「死ねない時代」における医療との向き合い方 3つの心構え

写真はイメージ(C)日刊ゲンダイ

「長らく人間の平均寿命の延びを抑えてきたのは感染症で、医学の歴史は感染症との闘いの歴史でした。結核や肺炎の治療法がなかった18世紀ごろは1歳未満の乳幼児の死亡率が高く、平均寿命は35歳程度だったといわれています。それがペニシリンなど抗生物質の発見で劇的に死者が減りました。また、梅毒、ペスト、コレラ、エイズなどさまざまな感染症を制御することに成功しています。さらに20世紀に入り医療は、がん、心疾患、脳疾患にも挑み、画期的な成果を上げています」

 実際、かつては不治の病とされた各種がんも、集学的治療が功を奏し、ここ30年間で5年生存率は改善。その脅威は峠を越している。
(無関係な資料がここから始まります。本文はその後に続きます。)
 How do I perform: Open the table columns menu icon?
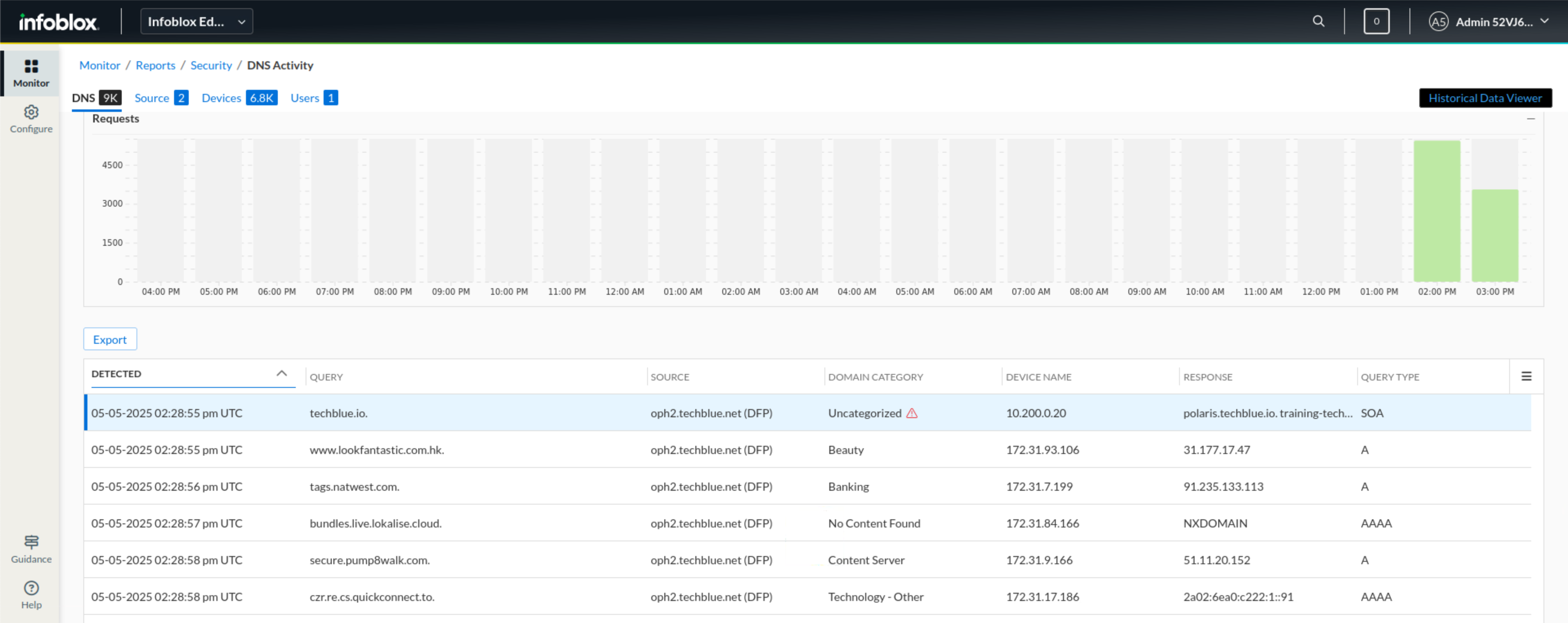tap(1526, 376)
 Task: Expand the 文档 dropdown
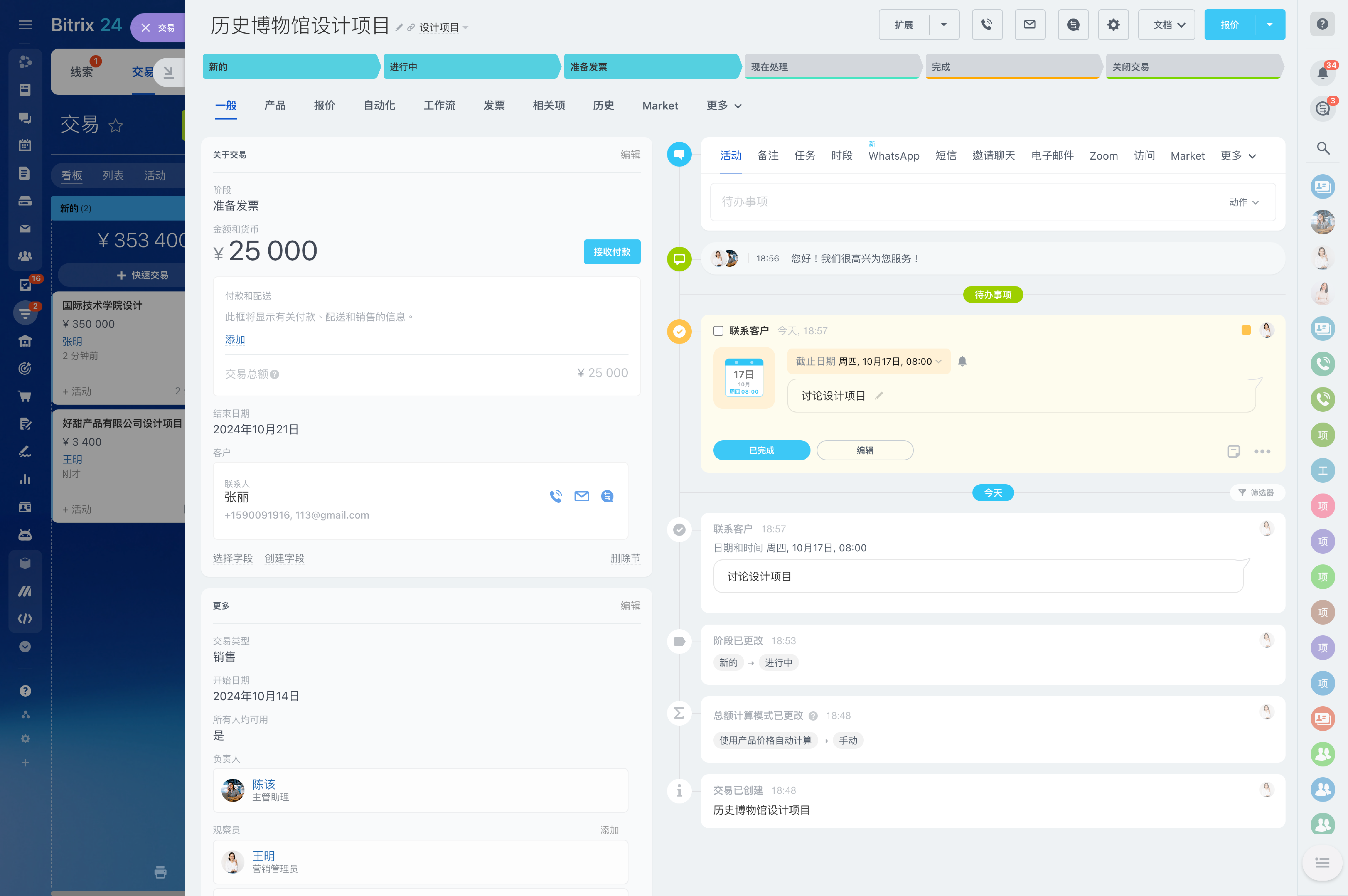tap(1166, 24)
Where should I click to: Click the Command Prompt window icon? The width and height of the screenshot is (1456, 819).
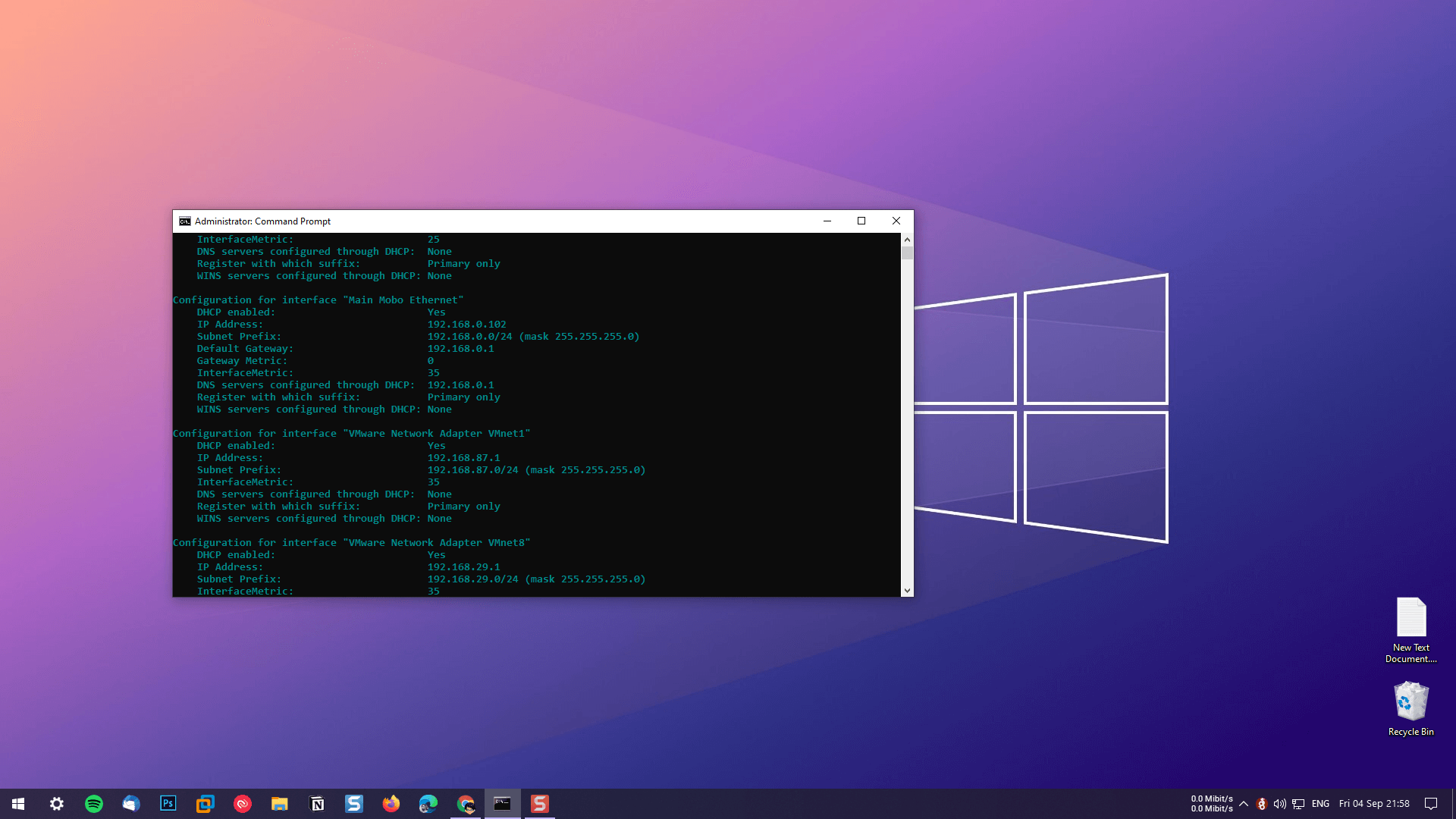coord(184,221)
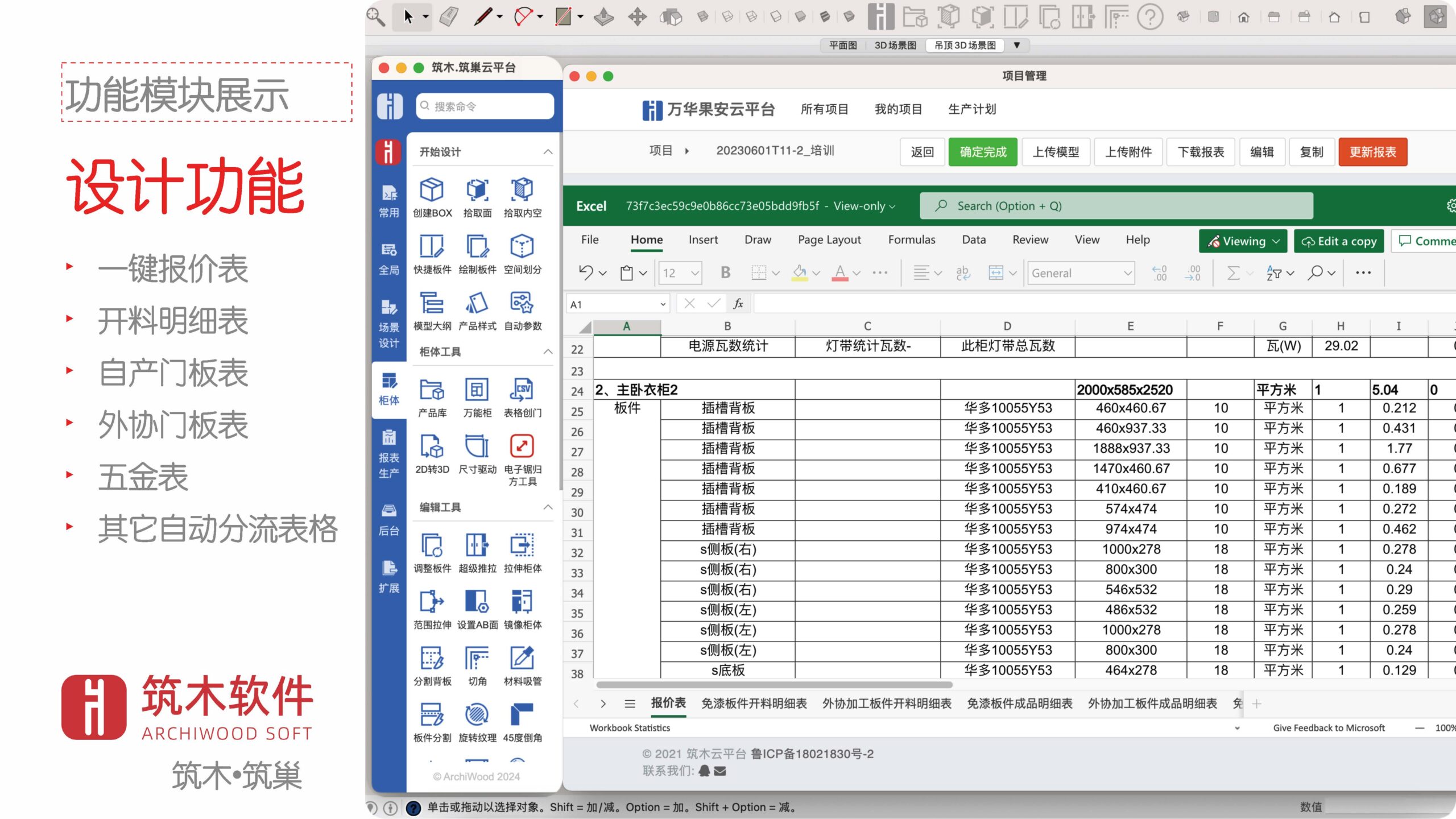Viewport: 1456px width, 819px height.
Task: Toggle the 吊顶3D场景图 scene view
Action: coord(964,45)
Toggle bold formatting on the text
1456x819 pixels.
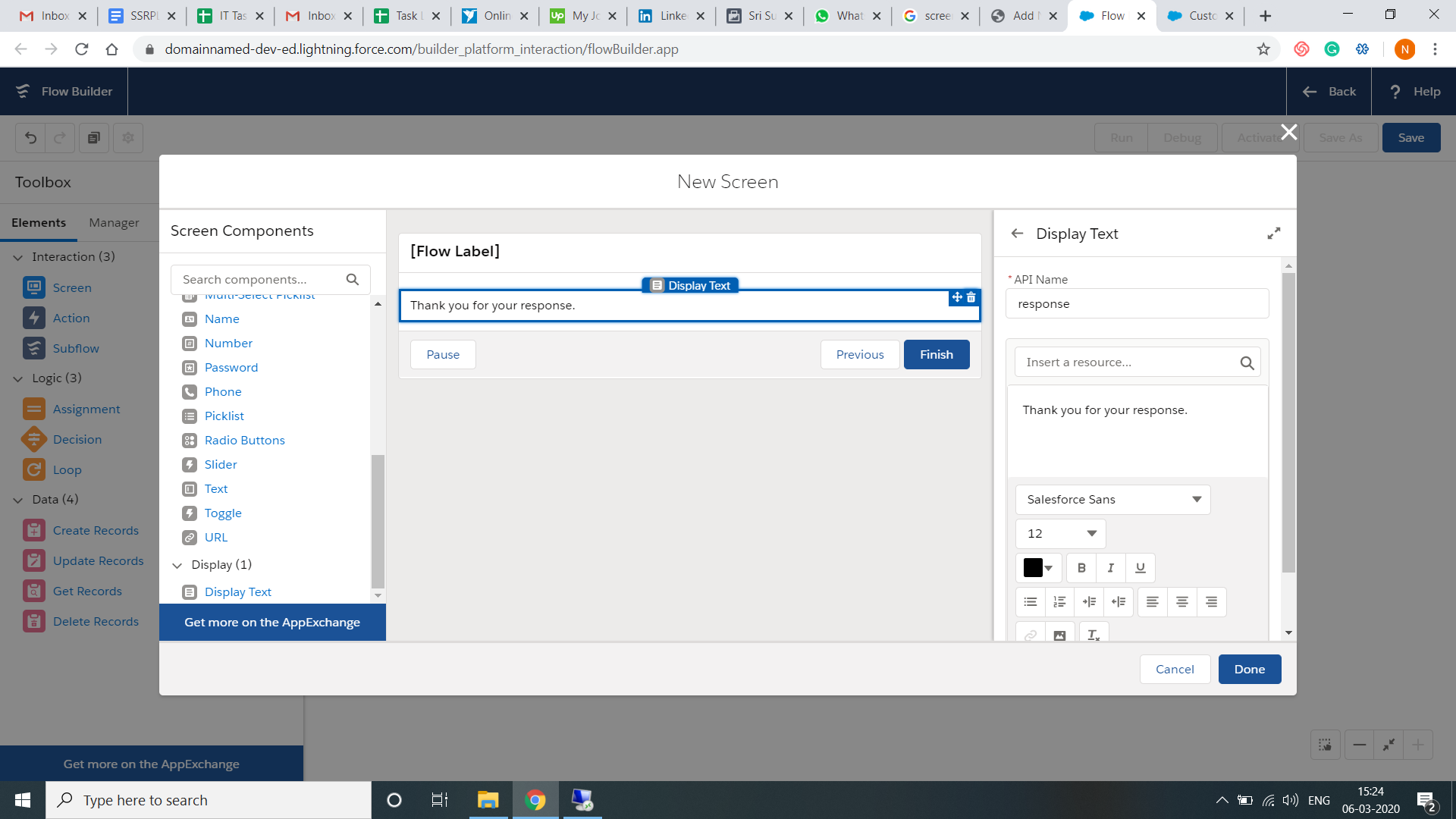pos(1081,567)
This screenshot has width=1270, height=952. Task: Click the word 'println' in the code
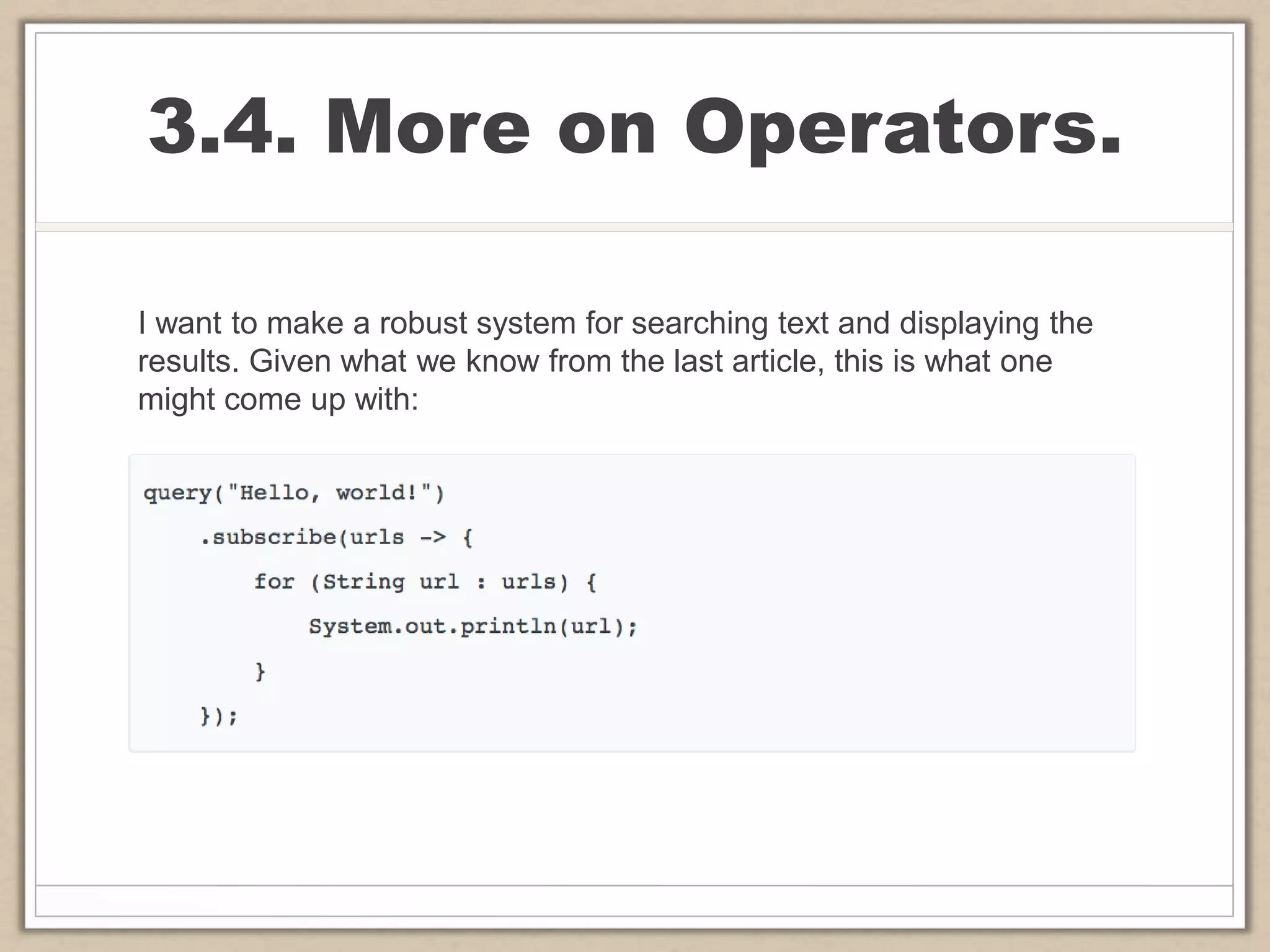tap(508, 627)
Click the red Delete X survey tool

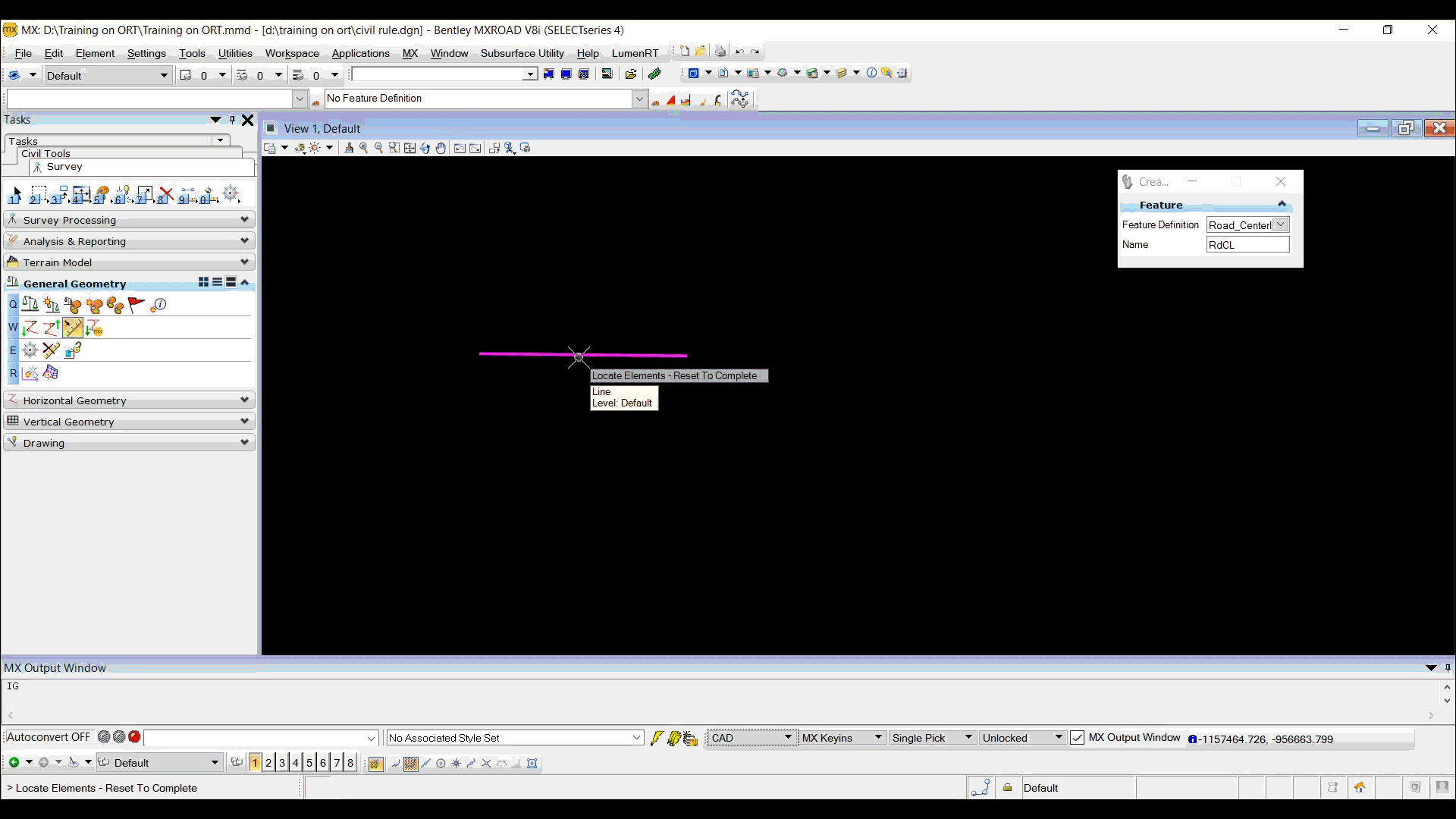(x=166, y=195)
 この間、CT(コンピューター断層撮影)やMRI(磁気共鳴画像法)などの検査機器、AIによる画像診断、手術支援ロボット、人工臓器などが登場した。創薬、食事や運動、リハビリなどの知見の集積と技術の向上に加え、救急体制の整備なども進んだ。国民一人一人の健康への意識も変わり、飲酒や喫煙などの習慣を改めて、運動や減塩に励む人が増えた。その結果、各人の体力が改善し健康長寿社会が実現している。しかも、「老化は治療できる病」となり、超長寿に向け医療は進化している。